Na história sexual da música popular brasileira, Ney é citação destacada por Rodrigo Faour. A evolução do amor e do sexo no cancioneiro brasileiro tem o seu historiador e os seus malditos “transviados”. Em cenas teatrais de libidinagem explícita, Ney provoca a plateia e desnuda a transa cênica que protagonizava: “Eu tinha desejo sexual pela plateia. Eu queria trepar com aquela gente toda”. Uma metamorfose ambulante. Uma criatura a performar aquele ser que deixou de ser homem “pra virar lobisomem”. Ney está entre os Devassos no paraíso, de João Silvério Trevisan. “A homossexualidade no Brasil, da colônia à atualidade”, referencia o nome de Ney na parte “a arte de ser ambígua”. Nas “histórias de amor maldito”, os tons desafinados de Ney epigrafam os anos 1970, tempo no qual “eclode o desbum guei”: “Não vim para esclarecer nada. O que eu puder confundir, eu confundo”. É por estas e outras que incomodava algumas figuras paternas. Em De gravata e unha vermelha, filme de Miriam Chnaiderman, Johnny Luxo é enfático: “O meu pai tinha pavor, pavor, pavor assim declarado do Ney Matogrosso”.

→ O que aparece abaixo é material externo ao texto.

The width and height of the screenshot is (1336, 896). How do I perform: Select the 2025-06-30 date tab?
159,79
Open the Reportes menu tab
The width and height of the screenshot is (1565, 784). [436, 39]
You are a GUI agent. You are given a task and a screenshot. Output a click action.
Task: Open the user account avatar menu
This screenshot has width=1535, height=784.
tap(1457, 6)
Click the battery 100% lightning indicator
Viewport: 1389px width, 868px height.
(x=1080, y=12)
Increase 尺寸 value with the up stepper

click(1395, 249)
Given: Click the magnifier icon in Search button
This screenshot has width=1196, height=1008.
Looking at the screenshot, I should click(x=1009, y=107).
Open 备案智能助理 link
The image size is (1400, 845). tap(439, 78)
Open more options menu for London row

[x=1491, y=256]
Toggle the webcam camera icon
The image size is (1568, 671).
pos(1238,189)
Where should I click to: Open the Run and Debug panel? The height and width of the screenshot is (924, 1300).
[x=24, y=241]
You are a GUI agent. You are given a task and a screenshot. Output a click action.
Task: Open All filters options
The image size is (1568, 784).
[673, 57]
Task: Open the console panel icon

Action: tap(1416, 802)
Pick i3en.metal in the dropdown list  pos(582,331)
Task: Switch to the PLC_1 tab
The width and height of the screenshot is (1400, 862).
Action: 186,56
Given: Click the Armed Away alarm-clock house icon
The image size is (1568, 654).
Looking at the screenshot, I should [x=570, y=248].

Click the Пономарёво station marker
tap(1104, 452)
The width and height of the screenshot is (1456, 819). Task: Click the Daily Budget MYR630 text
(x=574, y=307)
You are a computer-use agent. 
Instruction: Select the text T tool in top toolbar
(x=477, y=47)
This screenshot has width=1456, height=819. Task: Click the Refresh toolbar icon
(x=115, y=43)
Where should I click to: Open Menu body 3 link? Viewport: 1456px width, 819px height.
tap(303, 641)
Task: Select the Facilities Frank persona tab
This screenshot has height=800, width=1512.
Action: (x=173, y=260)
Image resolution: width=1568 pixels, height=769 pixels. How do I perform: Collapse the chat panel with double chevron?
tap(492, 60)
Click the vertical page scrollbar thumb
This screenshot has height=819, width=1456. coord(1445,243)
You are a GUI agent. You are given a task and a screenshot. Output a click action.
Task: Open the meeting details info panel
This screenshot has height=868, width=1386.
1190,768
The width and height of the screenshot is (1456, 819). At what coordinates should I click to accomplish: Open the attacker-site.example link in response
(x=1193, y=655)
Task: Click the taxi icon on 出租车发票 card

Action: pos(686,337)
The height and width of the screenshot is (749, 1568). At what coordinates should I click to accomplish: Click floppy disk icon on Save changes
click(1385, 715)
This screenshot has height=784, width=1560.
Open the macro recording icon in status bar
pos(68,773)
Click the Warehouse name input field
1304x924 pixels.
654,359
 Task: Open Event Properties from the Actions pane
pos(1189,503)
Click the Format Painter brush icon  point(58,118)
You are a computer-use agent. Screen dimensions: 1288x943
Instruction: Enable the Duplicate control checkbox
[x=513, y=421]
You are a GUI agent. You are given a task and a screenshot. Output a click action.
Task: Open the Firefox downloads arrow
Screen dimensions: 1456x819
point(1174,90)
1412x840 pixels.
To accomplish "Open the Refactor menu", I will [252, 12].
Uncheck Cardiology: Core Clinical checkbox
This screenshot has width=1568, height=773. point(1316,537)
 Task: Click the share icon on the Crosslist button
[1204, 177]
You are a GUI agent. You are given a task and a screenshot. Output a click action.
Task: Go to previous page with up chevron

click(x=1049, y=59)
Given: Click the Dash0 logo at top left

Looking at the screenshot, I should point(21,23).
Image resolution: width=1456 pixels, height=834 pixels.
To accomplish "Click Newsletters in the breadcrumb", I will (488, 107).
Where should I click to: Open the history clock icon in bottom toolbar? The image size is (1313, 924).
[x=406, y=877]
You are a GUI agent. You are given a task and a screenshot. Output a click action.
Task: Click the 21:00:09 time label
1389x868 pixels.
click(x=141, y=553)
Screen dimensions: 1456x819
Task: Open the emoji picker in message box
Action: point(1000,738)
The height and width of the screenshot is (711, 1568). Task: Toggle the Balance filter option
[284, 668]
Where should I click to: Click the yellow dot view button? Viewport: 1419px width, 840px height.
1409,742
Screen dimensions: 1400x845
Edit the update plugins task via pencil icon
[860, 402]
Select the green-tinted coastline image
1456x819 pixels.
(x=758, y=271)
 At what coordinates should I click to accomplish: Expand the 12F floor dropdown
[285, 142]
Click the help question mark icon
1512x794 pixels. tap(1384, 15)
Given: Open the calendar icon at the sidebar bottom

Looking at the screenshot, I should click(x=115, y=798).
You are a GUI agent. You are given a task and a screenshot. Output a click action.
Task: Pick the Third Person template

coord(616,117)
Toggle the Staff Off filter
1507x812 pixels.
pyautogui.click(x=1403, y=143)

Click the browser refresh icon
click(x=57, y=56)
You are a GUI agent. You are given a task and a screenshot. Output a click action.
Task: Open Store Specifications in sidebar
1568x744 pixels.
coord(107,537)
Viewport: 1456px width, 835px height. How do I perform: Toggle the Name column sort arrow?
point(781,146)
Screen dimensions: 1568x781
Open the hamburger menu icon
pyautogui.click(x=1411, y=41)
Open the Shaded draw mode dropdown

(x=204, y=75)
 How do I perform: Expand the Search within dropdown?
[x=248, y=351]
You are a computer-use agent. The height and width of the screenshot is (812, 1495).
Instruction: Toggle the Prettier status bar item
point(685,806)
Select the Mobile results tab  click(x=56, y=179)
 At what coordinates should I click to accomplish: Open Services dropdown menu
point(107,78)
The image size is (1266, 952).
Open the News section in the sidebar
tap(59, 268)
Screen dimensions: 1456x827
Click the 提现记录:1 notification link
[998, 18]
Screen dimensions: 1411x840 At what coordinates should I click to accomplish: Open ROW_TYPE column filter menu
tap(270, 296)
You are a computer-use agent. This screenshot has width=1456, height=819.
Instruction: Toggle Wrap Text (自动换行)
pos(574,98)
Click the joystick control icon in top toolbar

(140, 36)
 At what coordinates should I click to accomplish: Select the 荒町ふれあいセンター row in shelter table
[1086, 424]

Ney é sujeito de estudo nas ciências humanas e sociais. Em tese de Sociologia, Flávio de Araújo Queiroz apresenta Ney Matogrosso em “sentimento contramão, transgressão e autonomia artística”. Análise de um trajeto que aponta “para a construção social de um corpo transgressor e para o processo de legitimação da autonomia artística do cantor em relação à censura moral intensificada durante o regime militar”. Em texto historiográfico, Robson Pereira da Silva penetra nas “eróticas no corpo e no palco de Ney Matogrosso”. Para lembrar do cinema brasileiro, “nenhuma malícia será castigada” é o título do artigo no qual Robson afirma: “a carnavalização da interdição foi utilizada por Ney Matogrosso como instrumento de expressão dos impulsos eróticos que tendiam ser abafados por uma moral repressora permanente”. Em companhia das letras de Julio Maria, na biografia de Ney, lançada em 2021, ano em que o cantor completa 80 anos, o seu biógrafo afirma: “mais do que artifício de cena, o nu passou a ser um ato de afirmação”.

“Não faço papel de santo nem pra minha família”. Da composição da Rita Lee para o pensamento da cantora sobre o seu “amigo telepático”: “Ney é o artista brasileiro mais chique, misterioso e sexy”. Nelson Motta segue a trilha de Rita: “É masculino e feminino, é elegante e bagaceiro, popular e sofisticado, roqueiro, sambista, forrozeiro, emepebista, romântico, político e sensual”. Nos seus “caminhos tortos”, rompendo tratados, quebrando protocolos e traindo ritos, Ney foi vencendo em uma trajetória artística modelar. “Um vira-lata de raça” nadando contra a corrente e para quem o importante “é não estar vencido”. Nu com a sua música, ele resiste caetaneando e cantando o seu lema: “Envelhecer certamente com a mente sã, me renovando dia a dia, a cada manhã, Tendo prazer, me mantendo com o corpo são… Mas não vou dar fim jamais ao menino em mim, e nem dar de, não mais me maravilhar diante do mar e do céu da vida e ser todo ser, e reviver a cada clamor de amor e sexo…”.

*Francisco de Oliveira Barros Júnior é professor do Departamento de Ciências Sociais da Universidade Federal do Piauí (UFPI).